Jane Doe II alleged that an unidentified UT football player sexually assaulted her at Vol Hall on Sept. 6, 2014. The school's Office of Student Judicial Affairs found him responsible for assaulting the woman, but UT later withdrew its findings and found no violation of student conduct for sexual assault.

Jane Doe III alleged that an unidentified Tennessee student and two unidentified Tennessee State students sexually assaulted her on Oct. 12, 2014. According to the lawsuit, the Tennessee student, who was not an athlete, was found responsible for assaulting her in a disciplinary hearing. The woman claimed that she was unable to consent to having sex with the men because she was incapacitated after being provided alcohol by members of the UT football team at a party at Vol Hall earlier that night.

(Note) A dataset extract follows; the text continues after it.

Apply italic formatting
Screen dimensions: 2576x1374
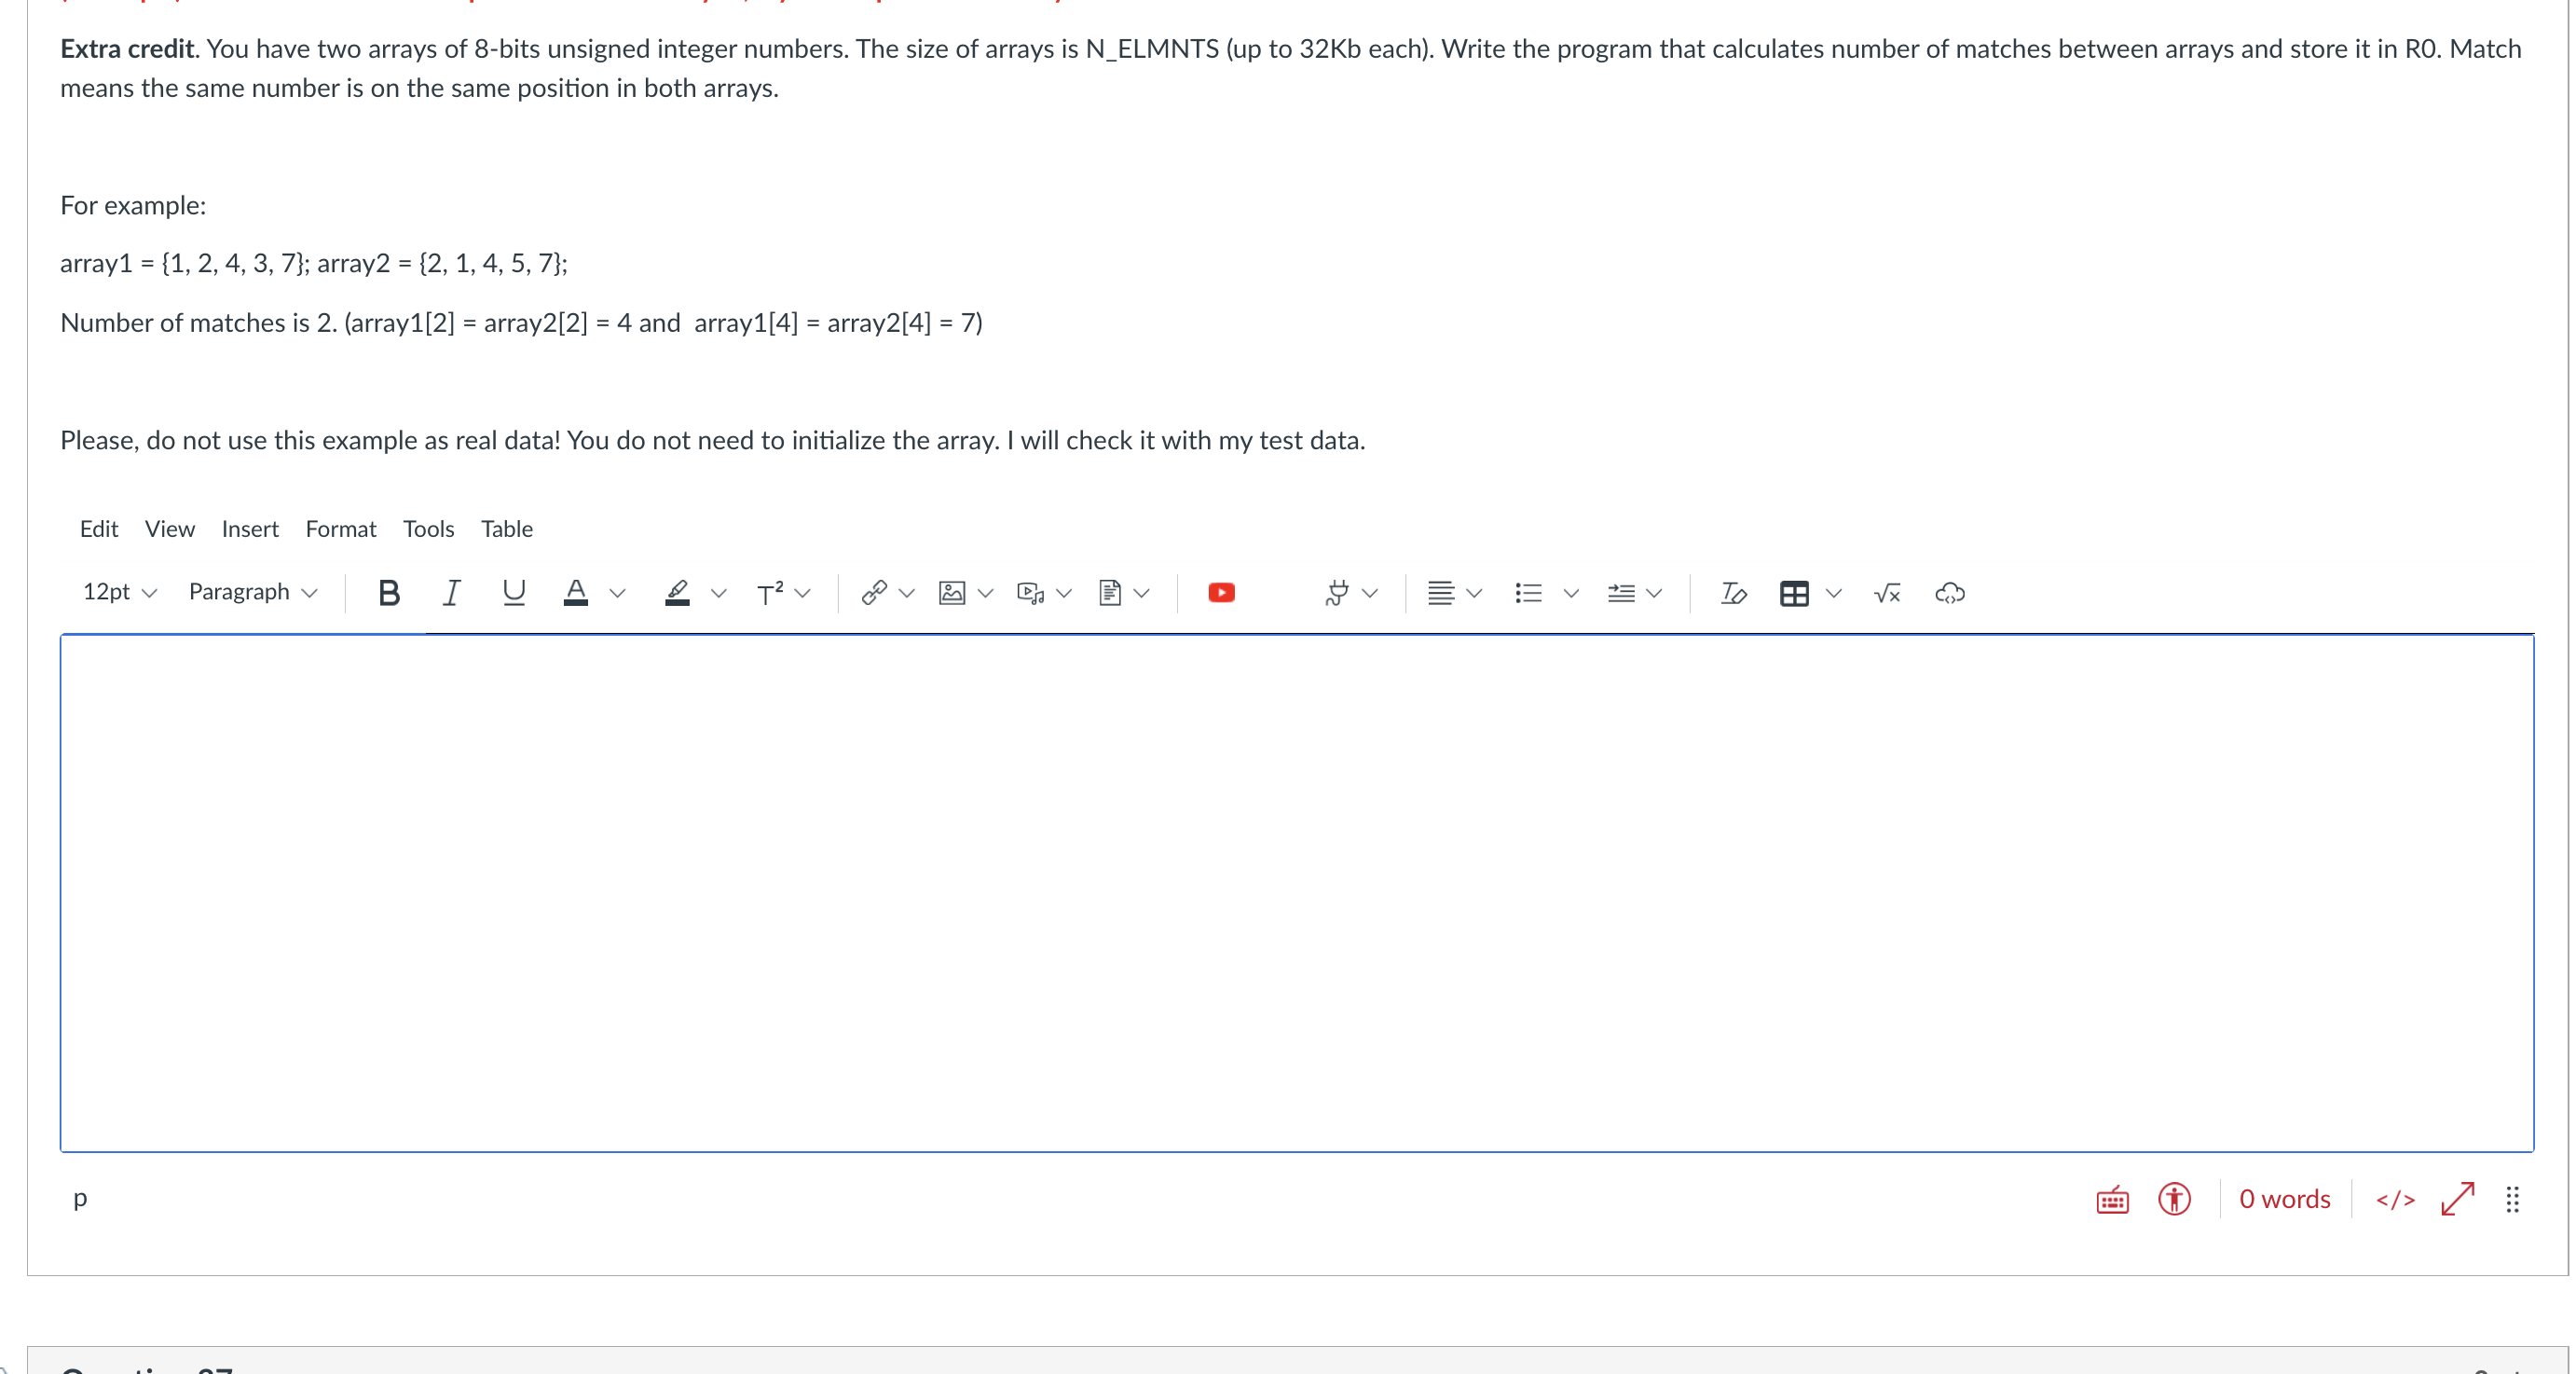450,592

Jane Doe IV alleged that Tennessee football players A.J. Johnson and Michael Williams sexually assaulted her at an off-campus apartment on Nov. 6, 2014. The suit claims that a university investigation concluded that Johnson and Williams had committed sexual assault. The former players were indicted on aggravated rape charges in February 2015, and their criminal trials were postponed this summer.

Jane Doe V alleged that as a Title IX investigation witness, she was subjected to retaliation and collective "victim blaming" that occurred in the wake of the assault of Jane Doe IV, her teammate and roommate. Jane Doe V claimed that she received multiple text messages from UT football players, including one of the alleged rapists, intended to discourage both her and Jane Doe IV from reporting the assault to authorities.

Jane Doe VI alleged that a Tennessee football player sexually assaulted her at her apartment on Feb. 5, 2015. At the time of the assault, the man was dating her roommate. After Jane Doe VI reported the assault, the lawsuit alleged, his roommates, also UT football players, repeatedly called her to discourage her from reporting the assault. The lawsuit alleges that a UT investigation improperly concluded that the woman didn't resist the former player's advances.

In an amended complaint filed in mid-February, two women were added to the lawsuit. One woman claimed that she was sexually assaulted by Volunteers wide receiver Von Pearson in April 2015. Pearson was not charged criminally but was found to have violated the school's code of conduct, according to the lawsuit. The woman claimed that the university mishandled her claims against Pearson, who was reinstated to the school and allowed to rejoin the team.

The other woman accused defensive lineman Alexis Johnson of assaulting her on Valentine's Day. He was arrested in February after allegedly assaulting the woman in his apartment, and he was subsequently suspended from the team. Johnson, a transfer from Fort Scott (Kansas) Community College, agreed to a plea deal in April, which reduced a felony aggravated assault charge to a misdemeanor and dropped a false imprisonment charge altogether, as long as Johnson stays out of trouble for six months.

The amended lawsuit also alleged that former Tennessee player Drae Bowles was assaulted by teammates for helping Jane Doe IV, who claimed two UT players sexually assaulted her. Bowles claimed that Jones said he "betrayed the team" and later called him back to apologize for calling him a "traitor." Jones has denied the accusation.

In a sworn statement included with the amended lawsuit, Bowles said he was punched in the mouth and bloodied by star linebacker Curt Maggitt as retribution for helping the woman. He also said he was confronted by teammates Geraldo Orta and Marlin Lane.